I have the following issue with python pandas (I am relatively new to it): I have a simple dataset with a column for date, and a corresponding column of values. I am able to sort this Dataframe by date and value by doing the following:
df = df.sort_values(['date', 'value'],ascending=False)
I obtain this:
date value
2019-11 100
2019-11 89
2019-11 87
2019-11 86
2019_11 45
2019_11 33
2019_11 24
2019_11 11
2019_11 8
2019_11 5
2019-10 100
2019-10 98
2019-10 96
2019-10 94
2019_10 94
2019_10 78
2019_10 74
2019_10 12
2019_10 3
2019_10 1
Now, what I would like to do, is to get rid of the lowest fifth percentile for the value column for EACH month (each group). I know that I should use a groupby method, and perhaps also a function:
df = df.sort_values(['date', 'value'],ascending=False).groupby('date', group_keys=False).apply(<???>)
The ??? is where I am struggling. I know how to suppress the lowest 5th percentile on a sorted Dataframe as a WHOLE, for instance by doing:
df = df[df.value > df.value.quantile(.05)]
This was the object of another post on StackOverflow. I know that I can also use numpy to do this, and that it is much faster, but my issue is really how to apply that to EACH GROUP independently (each portion of the value column sorted by month) in the Dataframe, not just the whole Dataframe.

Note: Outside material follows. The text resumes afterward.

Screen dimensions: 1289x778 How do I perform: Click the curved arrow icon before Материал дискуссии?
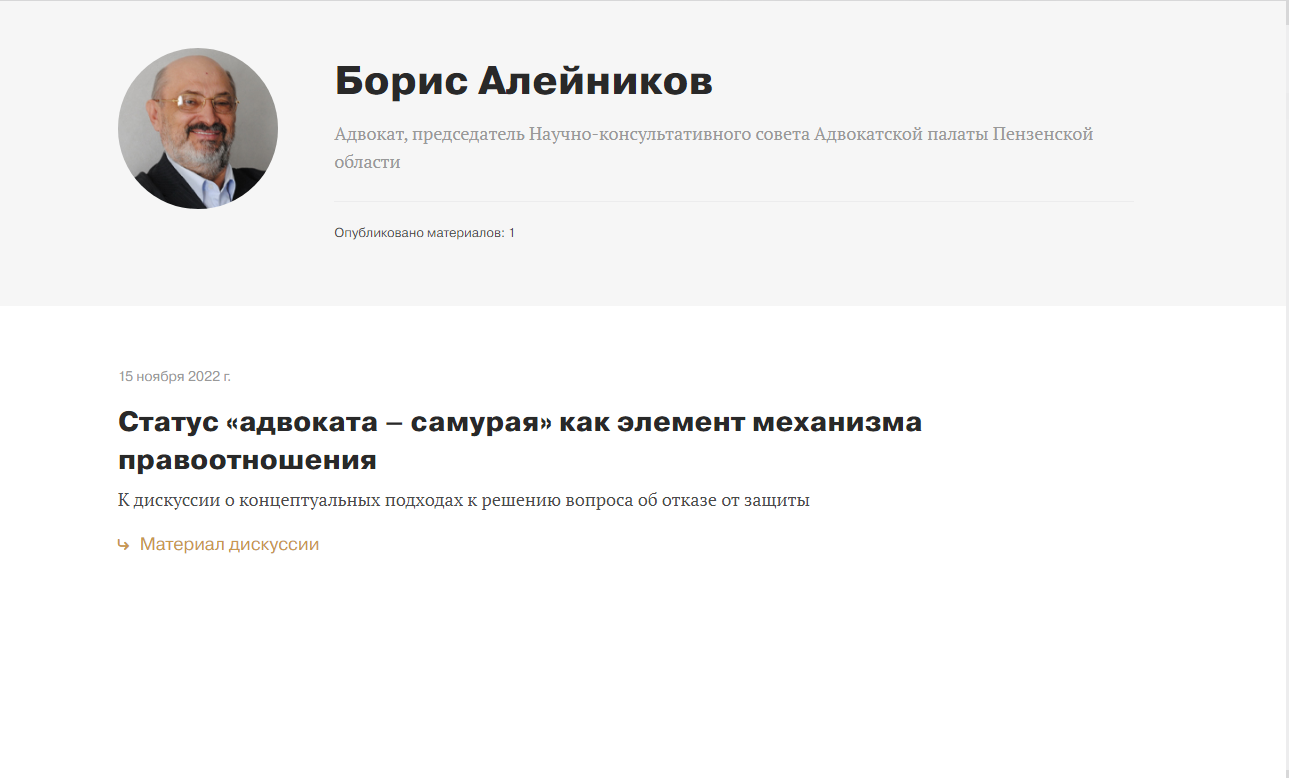(123, 545)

Any help would be greatly appreciated Thank you so very much, Kind regards, Berti
Use GroupBy.transform
with lambda function for Series with same size like original DataFrame
, so possible filter by boolean indexing
:
df = df.sort_values(['date', 'value'],ascending=False)
q = df.groupby('date')['value'].transform(lambda x: x.quantile(.05))
df = df[df.value > q]
print (df)
date value
4 2019_11 45
5 2019_11 33
6 2019_11 24
7 2019_11 11
8 2019_11 8
14 2019_10 94
15 2019_10 78
16 2019_10 74
17 2019_10 12
18 2019_10 3
0 2019-11 100
1 2019-11 89
2 2019-11 87
10 2019-10 100
11 2019-10 98
12 2019-10 96